The 1968 United States presidential election in Illinois was held on November 5, 1968, as part of the 1968 United States presidential election. State voters chose 26 electors to represent the state in the Electoral College, which chose the president and vice president.

Background
After having been strongly Republican during the “System of 1896” apart from a few areas in the southern part of the state that had sympathised with the Confederacy during the American Civil War, Illinois became a critical swing state throughout the New Deal era, having voted for the winner of every presidential election since 1920.

Like other states in the Midwest, Illinois had been severely affected by racial tension during the presidency of Lyndon Johnson, which had allowed Charles H. Percy to gain a comfortable Senate win in by defeating Democrat Paul Douglas, in spite of the fact that Illinois, especially the Metro East, was affected less than states to its east.

Turnout
Turnout in the preference vote of the primaries was 0.67%, with a total of 34,241 votes cast.

Turnout in the general election was 81.39%, with a total of 4,619,749 votes cast.

Primaries
Both major parties held non-binding state-run preferential primaries on June 11. All candidates were write-ins.

Democratic

The 1968 Illinois Democratic presidential primary was held on June 11, 1968 in the U.S. state of Illinois as one of the Democratic Party's state primaries ahead of the 1968 presidential election.

The preference vote was a "beauty contest". Delegates were instead selected by direct-vote in each congressional districts on delegate candidates.

While he received 33.66% of the vote, Ted Kennedy was not an active candidate for the nomination.
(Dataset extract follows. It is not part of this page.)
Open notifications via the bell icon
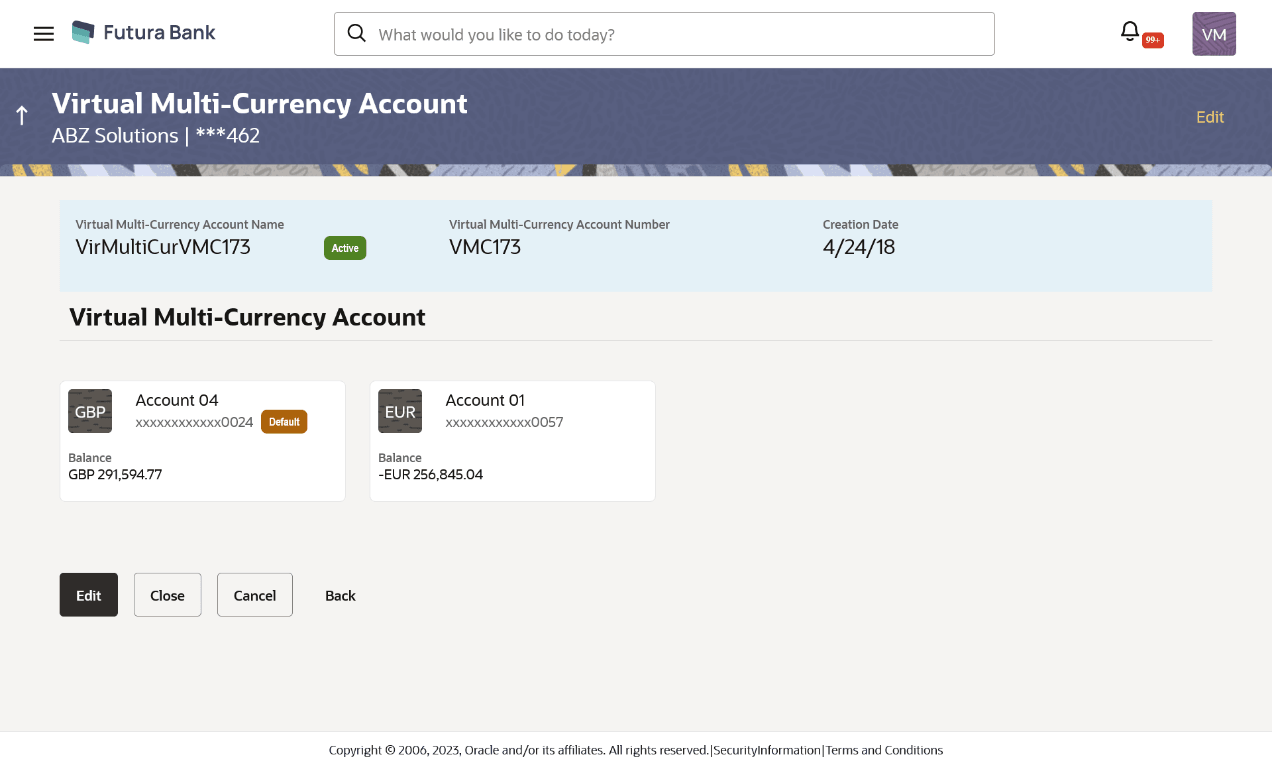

The primary occurred the week after his brother Robert F. Kennedy (who had been running for president) was assassinated. Additionally, while he still received some votes, incumbent president Lyndon B. Johnson had already ruled himself out for the nomination.

Republican

The 1968 Illinois Republican presidential primary was held on June 11, 1968 in the U.S. state of Illinois as one of the Republican Party's state primaries ahead of the 1968 presidential election.
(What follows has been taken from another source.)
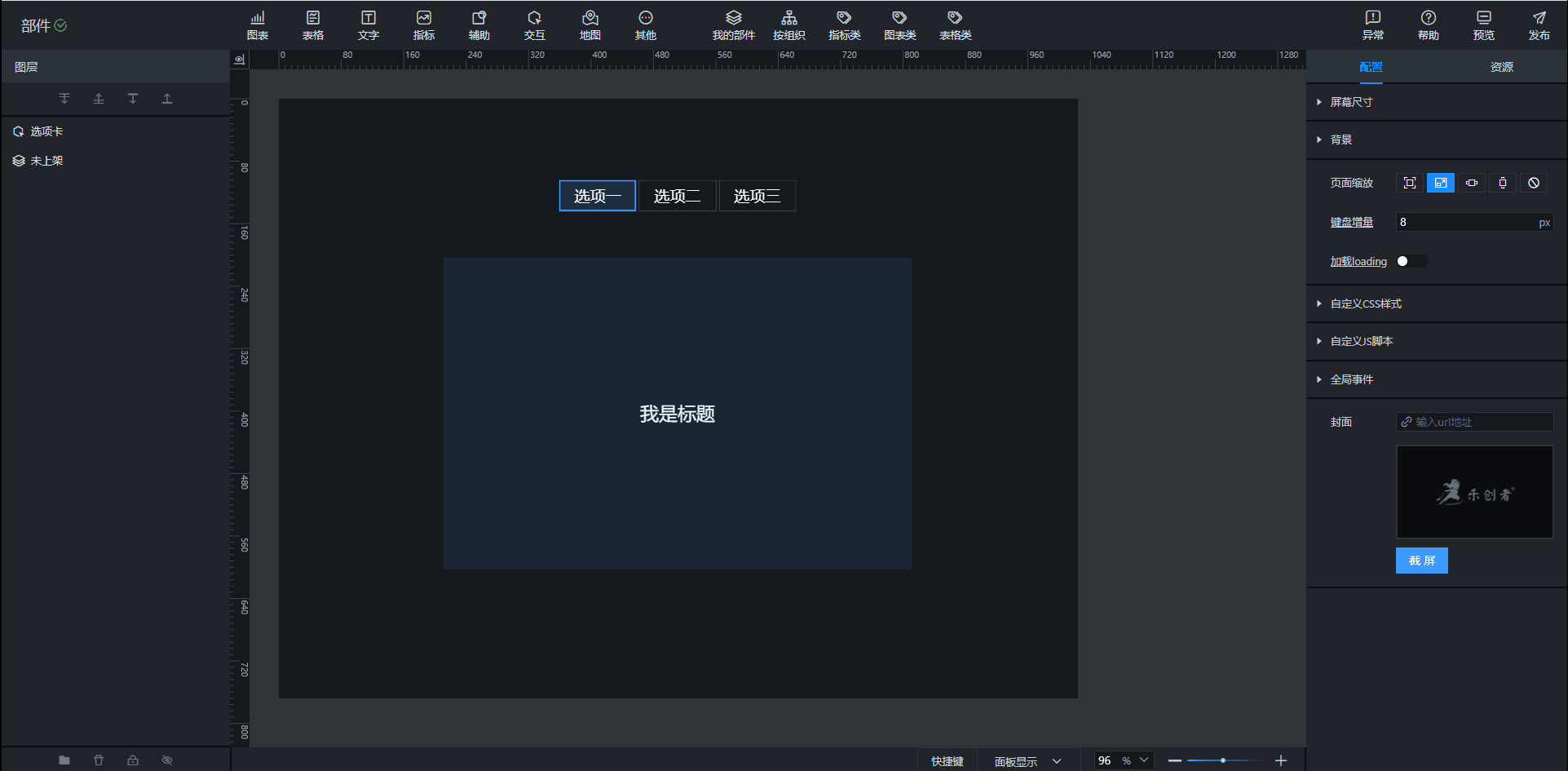
Task: Select the 选项二 tab on canvas
Action: 677,196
In this election, all candidates were write-ins.

The preference vote was a "beauty contest". Delegates were instead selected by direct-vote in each congressional districts on delegate candidates.

General election
By the time the election campaign was in full swing at the end of the summer, Democratic nominee and incumbent Vice-President Hubert Humphrey was clearly in serious trouble, and early polling suggested he would have little chance in the state. Humphrey was further hindered by the refusal of Chicago Mayor Richard Daley Sr. to help him.
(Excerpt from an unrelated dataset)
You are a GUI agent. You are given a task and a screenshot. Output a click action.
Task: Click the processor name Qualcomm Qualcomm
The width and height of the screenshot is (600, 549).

The failure of Nixon’s “50 State Strategy” in 1960 led him to focus on a few electoral-vote-rich states, of which Illinois was one of the most critical. Humphrey lost further in polling during September, and at tend of the first week of October Nixon had a substantial lead. Nevertheless, when the Vice-President campaigned alongside rival former and future Alabama Governor George Wallace, he would gain sharply so that state became extremely close at the beginning of November.

Results
Republican candidate Richard Nixon won the state of Illinois by a narrow margin of 2.93%. The winning of Illinois was the moment that sealed a close and turbulent election for Nixon, who in the last counting did much better in massively populated Cook County than Goldwater or Nixon himself in 1960.

Nixon won ninety of Illinois’ 102 counties, with Humphrey winning only Cook and St. Clair Counties with absolute majorities, although he carried several other Metro East and southern Illinois counties where he was helped by the backing of unions and a strong vote for Wallace taking much Nixon support. Wallace’s segregationism also went down very poorly in many cities of that latter urban region.

Nixon's victory was the first of six consecutive Republican victories in the state, as Illinois would not vote for a Democratic candidate again until Bill Clinton in 1992. Since then it has become a safe Democratic state.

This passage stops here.